In January, the Advocates for Highway & Auto Safety released their "report card" that evaluates each state's current highway safety laws. The report card grades each state based on its compliance with 16 safety laws that are proven to decrease fatalities and injury. The organization hopes to provide lawmakers with a reference to guide policymaking in the right direction.
The report includes vital pieces of information, including:
- Car crashes cost individuals $784 each in terms of societal cost.
- Vehicle crashes cost the U.S. $836 billion annually if you factor in pain, loss of life, and decreased quality of life.
- 100 people are killed and 6,500 people are injured every day from car crashes.
As truck accident lawyers, we believe it's vital for all of us to stop thinking about truck accidents and car crashes as one-time costs and one-time events. These are public safety issues that cost the public nearly $1 trillion every year. The implementation of existing safety technology could save each person in American hundreds of dollars—if only policymakers would act on the available information.
As cars become safer, the roads are getting worse. From 2016 to 2017, there was a 9 percent increase in pedestrian fatalities, an 8.8 percent increase in the deaths of elderly people on the road, and 5.4 percent increase in accidents involving a large truck.
With the advent of autonomous vehicles on the horizon, some object to reforming or adding to current highway safety laws—what's the point if we're just going to be getting rid of drivers anyway? To that, founder and President Emeritus of the Advocates Jackie Gillian says, "We cannot allow lawmakers and policymakers to hide behind tomorrow’s promise of driverless cars by prolonging adoption of laws and technology that could be saving thousands of lives today."
The Laws Missing from the Nation's Safety Rules
According to the report, there are 407 laws missing across the nation that would complete each state's "perfect grade" of 16 safety laws.

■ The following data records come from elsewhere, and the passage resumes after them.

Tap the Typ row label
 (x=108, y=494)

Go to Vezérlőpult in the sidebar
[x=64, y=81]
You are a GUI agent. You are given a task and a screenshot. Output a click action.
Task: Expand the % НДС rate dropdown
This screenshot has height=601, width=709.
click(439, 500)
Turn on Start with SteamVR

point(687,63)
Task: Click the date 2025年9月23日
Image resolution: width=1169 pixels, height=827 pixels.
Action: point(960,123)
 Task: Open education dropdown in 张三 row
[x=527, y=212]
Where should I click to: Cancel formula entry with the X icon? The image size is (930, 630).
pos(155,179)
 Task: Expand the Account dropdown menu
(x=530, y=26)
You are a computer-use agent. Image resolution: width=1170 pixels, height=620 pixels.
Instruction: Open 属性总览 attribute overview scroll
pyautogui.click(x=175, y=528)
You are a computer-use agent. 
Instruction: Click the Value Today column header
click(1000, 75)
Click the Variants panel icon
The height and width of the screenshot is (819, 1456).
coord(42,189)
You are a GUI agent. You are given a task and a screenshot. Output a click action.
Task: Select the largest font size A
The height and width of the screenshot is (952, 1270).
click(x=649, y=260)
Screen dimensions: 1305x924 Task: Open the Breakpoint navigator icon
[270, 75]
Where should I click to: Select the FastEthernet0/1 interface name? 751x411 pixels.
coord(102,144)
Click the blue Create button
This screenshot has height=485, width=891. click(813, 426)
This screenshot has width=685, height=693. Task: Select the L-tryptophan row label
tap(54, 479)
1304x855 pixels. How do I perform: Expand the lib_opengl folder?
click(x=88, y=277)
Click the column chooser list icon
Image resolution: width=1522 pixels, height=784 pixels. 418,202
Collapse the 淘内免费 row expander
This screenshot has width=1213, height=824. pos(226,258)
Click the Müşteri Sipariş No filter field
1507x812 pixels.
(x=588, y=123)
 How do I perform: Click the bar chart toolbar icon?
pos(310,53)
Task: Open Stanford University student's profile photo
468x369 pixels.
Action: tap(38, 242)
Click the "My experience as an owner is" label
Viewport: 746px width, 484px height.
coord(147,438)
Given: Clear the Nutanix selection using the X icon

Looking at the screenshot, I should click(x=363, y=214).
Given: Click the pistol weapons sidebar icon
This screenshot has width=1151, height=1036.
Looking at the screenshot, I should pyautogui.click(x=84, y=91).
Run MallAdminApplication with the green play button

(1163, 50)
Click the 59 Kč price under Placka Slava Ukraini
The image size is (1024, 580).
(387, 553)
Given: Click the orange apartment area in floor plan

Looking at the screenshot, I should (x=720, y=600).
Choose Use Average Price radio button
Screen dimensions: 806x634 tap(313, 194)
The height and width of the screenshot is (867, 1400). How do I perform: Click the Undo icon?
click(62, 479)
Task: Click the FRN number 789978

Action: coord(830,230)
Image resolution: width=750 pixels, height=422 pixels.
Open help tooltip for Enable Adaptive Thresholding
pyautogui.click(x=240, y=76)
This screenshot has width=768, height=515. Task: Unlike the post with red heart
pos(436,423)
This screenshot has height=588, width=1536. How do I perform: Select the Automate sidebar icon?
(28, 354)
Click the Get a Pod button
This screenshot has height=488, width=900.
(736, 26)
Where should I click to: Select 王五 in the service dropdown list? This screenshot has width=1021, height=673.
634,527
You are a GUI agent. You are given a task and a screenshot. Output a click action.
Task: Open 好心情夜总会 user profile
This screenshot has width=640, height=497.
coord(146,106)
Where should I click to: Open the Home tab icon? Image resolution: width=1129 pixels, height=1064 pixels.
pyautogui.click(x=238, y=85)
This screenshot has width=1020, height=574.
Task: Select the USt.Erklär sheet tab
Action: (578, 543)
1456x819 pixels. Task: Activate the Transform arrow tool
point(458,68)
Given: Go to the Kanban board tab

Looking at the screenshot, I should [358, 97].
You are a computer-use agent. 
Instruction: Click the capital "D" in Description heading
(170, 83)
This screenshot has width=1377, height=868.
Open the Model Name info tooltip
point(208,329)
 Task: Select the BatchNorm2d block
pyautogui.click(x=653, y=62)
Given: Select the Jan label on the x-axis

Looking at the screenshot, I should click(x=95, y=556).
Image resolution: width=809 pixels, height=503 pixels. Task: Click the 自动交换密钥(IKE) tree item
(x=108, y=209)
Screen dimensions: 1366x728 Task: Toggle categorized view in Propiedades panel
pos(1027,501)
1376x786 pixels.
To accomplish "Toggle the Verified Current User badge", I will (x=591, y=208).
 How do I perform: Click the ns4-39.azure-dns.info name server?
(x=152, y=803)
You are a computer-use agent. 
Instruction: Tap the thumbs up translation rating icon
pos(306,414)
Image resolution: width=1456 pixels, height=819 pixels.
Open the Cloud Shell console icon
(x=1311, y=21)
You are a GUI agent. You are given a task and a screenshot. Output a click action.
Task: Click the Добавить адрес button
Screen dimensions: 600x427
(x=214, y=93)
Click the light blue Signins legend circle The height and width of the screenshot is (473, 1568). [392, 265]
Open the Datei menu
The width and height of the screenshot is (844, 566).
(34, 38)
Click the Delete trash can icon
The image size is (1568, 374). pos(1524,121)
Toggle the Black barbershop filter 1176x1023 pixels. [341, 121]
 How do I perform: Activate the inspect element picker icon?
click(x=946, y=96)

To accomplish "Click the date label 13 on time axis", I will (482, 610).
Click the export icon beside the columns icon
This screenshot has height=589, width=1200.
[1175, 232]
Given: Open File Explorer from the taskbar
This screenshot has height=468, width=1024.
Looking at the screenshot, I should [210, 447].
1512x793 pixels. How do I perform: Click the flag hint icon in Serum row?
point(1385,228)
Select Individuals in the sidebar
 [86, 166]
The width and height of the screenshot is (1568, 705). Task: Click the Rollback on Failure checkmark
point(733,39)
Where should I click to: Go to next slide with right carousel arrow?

That's just over half. Among these missing laws are 16 states that don't have a primary enforcement of seat belts statute (as in, a law allowing officers to pull drivers over specifically for not having a seatbelt).
According to their report card, these states have the fewest highway safety laws, earning them a "red" rating:
- South Dakota
- New Hampshire
An additional 41 states and D.C. lack a law requiring children up to age 2 to sit in a rear-facing car seat. Such a law is proven to vastly increase an infant's chances of surviving a collision. Thirty-five states lack even a good booster seat law. Another 31 states lack an "optimal" all-rider motorcycle helmet law.
Texas ranks firmly in the middle of the pack (earning a "yellow" rating), but given the high number of trucking fatalities that take place within our state, we hope our lawmakers continue fighting for better, safer highways.